**SOURCE TEXT:**
START
This check shouldn't be needed.

> 	new_cma_ctx = kmalloc(sizeof *new_cma_ctx, GFP_KERNEL);
> 	if (!new_cma_ctx) {
> 		status = ib_send_cm_rej(cm_id,
> 					IB_CM_REJ_CONSUMER_DEFINED,
> 					NULL, 0, NULL, 0);
> 		return NULL;
> 	}
> 
> 	memset(new_cma_ctx, 0, sizeof *new_cma_ctx);
> 	new_cma_ctx->cm_id = cm_id;
> 	new_cma_ctx->creq_cma_ctx = cm_id->context;
> 	cm_id->context = new_cma_ctx;
> 
> 	return new_cma_ctx;
> }
> 
> static void cma_path_handler(u64 req_id, void *context, int rec_num)
> {
> 	struct cma_context *cma_ctx = context;
> 	enum ib_cma_event event;
> 	int status = 0;
> 
> 	if (!cma_ctx) {
This check isn't needed.
> 		printk(KERN_ERR PFX "%s: context received null\n",__func__);
> 		return;
> 	}
> 
> 	if (rec_num <= 0) {
> 		event = IB_CMA_EVENT_UNREACHABLE;
> 		goto error;
> 	}
> 
>         cma_ctx->cma_param.primary_path = &cma_ctx->cma_path;
> 	cma_ctx->cma_param.alternate_path = NULL;
> 
> 	printk(KERN_DEBUG PFX "%s: dlid=%d slid=%d pkey=%d mtu=%d sid=%llx "
> 		"qpn=%d qpt=%d psn=%d prd=%s respres=%d rcm=%d flc=%d "
END
**STORED RECORDS:**
START
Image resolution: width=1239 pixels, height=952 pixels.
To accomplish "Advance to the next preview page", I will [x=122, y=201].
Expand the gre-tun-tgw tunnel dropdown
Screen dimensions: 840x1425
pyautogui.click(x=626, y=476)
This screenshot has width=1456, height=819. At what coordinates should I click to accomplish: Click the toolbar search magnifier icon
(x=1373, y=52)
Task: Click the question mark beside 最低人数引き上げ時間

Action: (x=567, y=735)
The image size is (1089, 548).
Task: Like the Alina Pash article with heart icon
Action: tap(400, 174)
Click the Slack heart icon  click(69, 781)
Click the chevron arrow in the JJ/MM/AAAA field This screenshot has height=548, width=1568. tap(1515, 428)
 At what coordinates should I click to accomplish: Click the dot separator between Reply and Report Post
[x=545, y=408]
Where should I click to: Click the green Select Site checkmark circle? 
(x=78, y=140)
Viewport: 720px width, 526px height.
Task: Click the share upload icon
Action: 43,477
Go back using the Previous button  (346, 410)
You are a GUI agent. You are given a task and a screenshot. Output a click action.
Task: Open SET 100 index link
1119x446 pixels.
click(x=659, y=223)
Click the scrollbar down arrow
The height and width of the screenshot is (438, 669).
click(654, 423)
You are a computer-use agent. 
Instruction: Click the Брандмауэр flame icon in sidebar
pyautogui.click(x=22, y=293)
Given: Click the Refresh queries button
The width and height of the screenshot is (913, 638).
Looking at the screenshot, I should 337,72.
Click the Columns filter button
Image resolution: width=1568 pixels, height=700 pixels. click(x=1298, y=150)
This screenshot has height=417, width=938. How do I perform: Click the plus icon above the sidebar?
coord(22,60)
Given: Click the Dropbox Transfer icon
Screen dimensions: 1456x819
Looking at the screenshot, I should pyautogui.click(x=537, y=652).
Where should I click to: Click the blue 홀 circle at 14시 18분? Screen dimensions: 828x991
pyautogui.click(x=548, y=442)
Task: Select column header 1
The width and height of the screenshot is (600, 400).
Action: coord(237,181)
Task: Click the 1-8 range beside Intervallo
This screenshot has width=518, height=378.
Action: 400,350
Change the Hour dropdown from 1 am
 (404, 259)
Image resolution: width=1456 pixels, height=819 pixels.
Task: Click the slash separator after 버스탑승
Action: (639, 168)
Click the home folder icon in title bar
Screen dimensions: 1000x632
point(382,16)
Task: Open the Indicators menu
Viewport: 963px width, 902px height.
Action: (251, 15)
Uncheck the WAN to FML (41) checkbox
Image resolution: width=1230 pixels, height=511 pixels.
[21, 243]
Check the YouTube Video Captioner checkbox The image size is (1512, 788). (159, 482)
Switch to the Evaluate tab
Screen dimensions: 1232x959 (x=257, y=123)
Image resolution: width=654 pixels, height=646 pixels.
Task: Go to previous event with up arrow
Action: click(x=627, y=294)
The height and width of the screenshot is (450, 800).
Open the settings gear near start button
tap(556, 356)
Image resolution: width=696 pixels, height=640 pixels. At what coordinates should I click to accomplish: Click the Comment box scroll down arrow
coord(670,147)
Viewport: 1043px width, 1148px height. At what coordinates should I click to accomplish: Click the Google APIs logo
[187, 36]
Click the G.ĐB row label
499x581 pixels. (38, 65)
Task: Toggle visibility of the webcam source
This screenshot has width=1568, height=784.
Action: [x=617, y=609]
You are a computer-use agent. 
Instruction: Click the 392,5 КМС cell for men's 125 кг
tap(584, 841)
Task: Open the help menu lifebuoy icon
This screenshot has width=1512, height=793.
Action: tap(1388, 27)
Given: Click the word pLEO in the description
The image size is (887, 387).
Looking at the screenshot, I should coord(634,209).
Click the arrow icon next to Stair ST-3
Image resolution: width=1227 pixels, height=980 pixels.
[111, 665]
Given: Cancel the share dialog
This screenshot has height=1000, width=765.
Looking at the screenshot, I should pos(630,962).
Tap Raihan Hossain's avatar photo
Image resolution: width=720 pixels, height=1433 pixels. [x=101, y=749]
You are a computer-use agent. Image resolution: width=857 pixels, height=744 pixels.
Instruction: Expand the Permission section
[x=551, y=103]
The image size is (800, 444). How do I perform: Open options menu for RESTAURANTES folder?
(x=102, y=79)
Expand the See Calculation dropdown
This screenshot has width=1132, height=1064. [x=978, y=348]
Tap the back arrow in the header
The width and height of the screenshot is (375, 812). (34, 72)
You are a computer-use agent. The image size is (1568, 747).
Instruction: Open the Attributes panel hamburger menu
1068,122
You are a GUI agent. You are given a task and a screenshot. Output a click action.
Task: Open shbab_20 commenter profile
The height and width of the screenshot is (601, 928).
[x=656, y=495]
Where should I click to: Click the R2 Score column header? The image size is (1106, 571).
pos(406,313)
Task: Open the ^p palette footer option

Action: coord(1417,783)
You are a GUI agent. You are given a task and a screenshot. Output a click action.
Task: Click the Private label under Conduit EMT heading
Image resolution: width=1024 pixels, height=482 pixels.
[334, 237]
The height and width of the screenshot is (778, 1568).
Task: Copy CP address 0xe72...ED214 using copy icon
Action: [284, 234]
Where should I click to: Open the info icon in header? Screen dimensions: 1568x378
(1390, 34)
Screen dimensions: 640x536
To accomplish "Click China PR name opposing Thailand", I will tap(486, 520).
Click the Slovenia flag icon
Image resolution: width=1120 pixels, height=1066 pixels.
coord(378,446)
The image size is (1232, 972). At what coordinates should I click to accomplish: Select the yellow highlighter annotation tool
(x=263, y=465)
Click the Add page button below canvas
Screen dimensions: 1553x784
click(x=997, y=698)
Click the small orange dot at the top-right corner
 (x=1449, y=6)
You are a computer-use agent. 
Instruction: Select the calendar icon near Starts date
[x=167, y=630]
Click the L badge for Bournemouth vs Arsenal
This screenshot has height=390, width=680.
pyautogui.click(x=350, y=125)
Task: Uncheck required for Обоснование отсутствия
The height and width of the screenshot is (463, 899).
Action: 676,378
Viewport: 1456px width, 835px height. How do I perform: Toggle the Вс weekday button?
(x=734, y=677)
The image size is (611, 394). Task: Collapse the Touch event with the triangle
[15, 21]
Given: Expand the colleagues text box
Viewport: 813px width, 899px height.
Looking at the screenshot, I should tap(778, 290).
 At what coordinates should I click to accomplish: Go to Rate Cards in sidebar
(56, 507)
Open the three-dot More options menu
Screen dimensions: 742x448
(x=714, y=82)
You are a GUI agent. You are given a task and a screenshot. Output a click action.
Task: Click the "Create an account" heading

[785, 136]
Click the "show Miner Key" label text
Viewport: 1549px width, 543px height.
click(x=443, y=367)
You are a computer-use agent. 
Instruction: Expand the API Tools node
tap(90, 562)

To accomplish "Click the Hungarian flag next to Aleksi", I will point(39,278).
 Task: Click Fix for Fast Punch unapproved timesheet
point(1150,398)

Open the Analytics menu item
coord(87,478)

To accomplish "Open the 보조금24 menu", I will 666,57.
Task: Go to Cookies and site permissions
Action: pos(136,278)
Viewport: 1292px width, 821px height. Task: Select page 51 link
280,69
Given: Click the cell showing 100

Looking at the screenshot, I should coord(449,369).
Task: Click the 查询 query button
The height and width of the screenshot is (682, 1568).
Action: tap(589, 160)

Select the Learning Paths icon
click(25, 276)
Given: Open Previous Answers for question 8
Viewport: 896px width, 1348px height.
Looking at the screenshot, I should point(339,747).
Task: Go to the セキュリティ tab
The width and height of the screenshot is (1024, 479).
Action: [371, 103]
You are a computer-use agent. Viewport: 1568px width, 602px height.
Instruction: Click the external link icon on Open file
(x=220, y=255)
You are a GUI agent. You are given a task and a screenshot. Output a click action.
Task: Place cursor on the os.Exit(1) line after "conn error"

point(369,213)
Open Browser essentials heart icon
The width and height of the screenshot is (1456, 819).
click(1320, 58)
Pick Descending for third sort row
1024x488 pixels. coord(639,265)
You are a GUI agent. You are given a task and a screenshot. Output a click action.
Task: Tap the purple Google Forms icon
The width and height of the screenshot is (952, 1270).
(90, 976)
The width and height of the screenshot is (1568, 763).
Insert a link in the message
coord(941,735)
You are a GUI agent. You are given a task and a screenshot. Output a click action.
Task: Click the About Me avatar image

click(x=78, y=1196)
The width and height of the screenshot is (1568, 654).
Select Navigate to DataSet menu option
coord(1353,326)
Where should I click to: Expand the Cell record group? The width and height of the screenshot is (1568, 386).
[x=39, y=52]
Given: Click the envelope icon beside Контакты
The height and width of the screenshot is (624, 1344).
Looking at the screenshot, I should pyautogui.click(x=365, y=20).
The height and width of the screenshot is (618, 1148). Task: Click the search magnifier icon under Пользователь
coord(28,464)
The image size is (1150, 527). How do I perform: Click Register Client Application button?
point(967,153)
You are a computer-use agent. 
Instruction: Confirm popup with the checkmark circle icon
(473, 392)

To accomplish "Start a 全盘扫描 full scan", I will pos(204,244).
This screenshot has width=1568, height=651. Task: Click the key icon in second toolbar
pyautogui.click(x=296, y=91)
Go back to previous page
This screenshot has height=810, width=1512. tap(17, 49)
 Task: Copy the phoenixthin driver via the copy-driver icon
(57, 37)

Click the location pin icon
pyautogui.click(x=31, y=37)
END
**PARTS OF THE EXERCISE:**
1. In the kernel code review, what event does cma_path_handler set when rec_num is zero or less?
2. Write the next part of the kernel code review, continuing from its final shown line.

**SOLVED TASKS:**
1. IB_CMA_EVENT_UNREACHABLE

2.
> 		"cmt=%d rtrc=%d rntrtr=%d maxcm=%d \n",__func__,
> 		cma_ctx->cma_param.primary_path->dlid ,
> 		cma_ctx->cma_param.primary_path->slid ,
> 		cma_ctx->cma_param.primary_path->pkey ,
> 		cma_ctx->cma_param.primary_path->mtu ,
> 		cma_ctx->cma_param.service_id,
> 		cma_ctx->cma_param.qp_num,
> 		cma_ctx->cma_param.qp_type,
> 		cma_ctx->cma_param.starting_psn,
> 		(char *)cma_ctx->cma_param.private_data,
> 		cma_ctx->cma_param.responder_resources,
> 		cma_ctx->cma_param.remote_cm_response_timeout,
> 		cma_ctx->cma_param.flow_control,
> 		cma_ctx->cma_param.local_cm_response_timeout,
> 		cma_ctx->cma_param.retry_count,
> 		cma_ctx->cma_param.rnr_retry_count,
> 		cma_ctx->cma_param.max_cm_retries);
> 
> 	status = ib_send_cm_req(cma_ctx->cm_id, &cma_ctx->cma_param);
> 	if (status) {
> 		printk(KERN_ERR PFX "%s: cm_req failed %d\n",__func__, status);
> 		event = IB_CMA_EVENT_REJECTED;
> 		goto error;
> 	}
> 
> 	return;
> 
> error:
> 	printk(KERN_ERR PFX "%s: return error %d \n",__func__, status);
> 	cma_connection_callback(cma_ctx, event, NULL);
> }
> 
> static void cma_route_handler(u64 req_id, void *context, int rec_num)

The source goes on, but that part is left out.